Isto 'cristianiza' qualquer criança...
Mas o mistério do quadro está na vela apagada
De onde vem a luz que ilumina o menino?
Ele parece explicar algo sobre o mistério ao velho,
Mas nós não podemos ouvir
(Tratado dos anjos afogados. Ed.LetraSelvagem-2008)
(Tratado dos anjos afogados. Ed.LetraSelvagem-2008)
O poema levanta a seguinte questão: De onde vem a luz que ilumina o menino com a vela apagada na mão
Num momento entre pai e filho, em que um deixa de ser o Santo e o outro Deus
e a criança deixa de ser a única a ser cristianizada, mas continua iluminada por uma luz Celestial,
O mistério do quadro está na luz apagada ou nas expressão da face do velho , que escuta com atenção a criança?
São José está ensinando o filho a fazer algo ?
Qual o movimento dessa energia que se delimita entre os olhares?
Marcelo Ariel: Sim,no poema de um certo modo problematizo a questão da origem da luz, ela parece vir de dentro da face do menino, não creio que a questão seja apenas a da ' deificação', desta luz e isso parece obvio cumpre ali o mesmo papel da auréola, é como uma auréola que se mistura com a aura, para mim a questão é a da origem da deificação como origem da luz, talvez seja esta a grande questão do poema e aqui o poema ao comentar o quadro se desprende um pouco dele para elaborar uma tese. A palavra 'mistério' é estratégica e se refere ao silêncio que todo grande quadro evoca, no caso deste é um ' silêncio que retrata o momento da fala' e existe um intimismo na cena, justamente esse intimismo é a fonte do mistério do quadro que aparece como pergunta no poema, o que torna essa criança especial é o que orna qualquer criança especial.

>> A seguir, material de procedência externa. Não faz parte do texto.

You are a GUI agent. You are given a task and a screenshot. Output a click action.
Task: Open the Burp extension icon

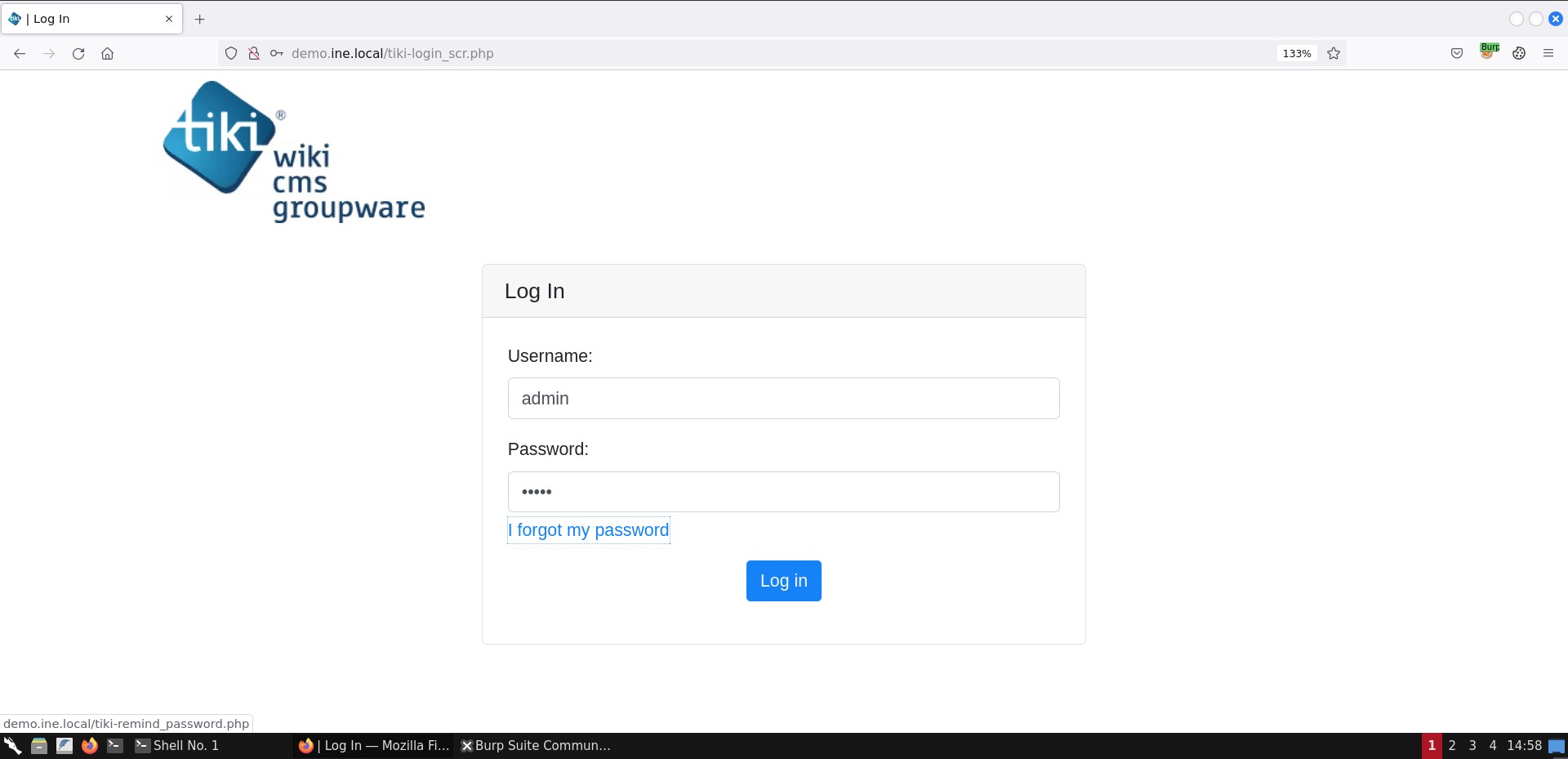click(x=1488, y=52)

O pintor deifica a figura da criança, neste quadro com traços de androginia tipica das representações dos Arcanjos, é como se La Tour operasse uma fusão entre o Cristo-menino e o anjo que anunciou seu nascimento. Por outro lado a figura do Pai como ' o humano' é reivindicada pelo quadro. É esta a questão quem levou ao poema e não a outra, digamos, metafísica. O movimento da energia que se delimita entre os olhares, que você menciona como um dos centros da sua pergunta é o da interioridade, a luz aqui também é um simbolo da sabedoria, não podemos nos esquecer do contexto da cena, Cristo ficou se não me engano três anos fora de casa e é reencontrado por seus pais discutindo com os doutores do templo ou seja debatendo com os sábios cabalistas do templo judaico, a luz aqui também significa o ' ein sof' da árvore da vida. Finalizando na cena vemos José ensinando carpintaria para seu filho, talvez ele esteja ensinando o menino a talhar uma cruz.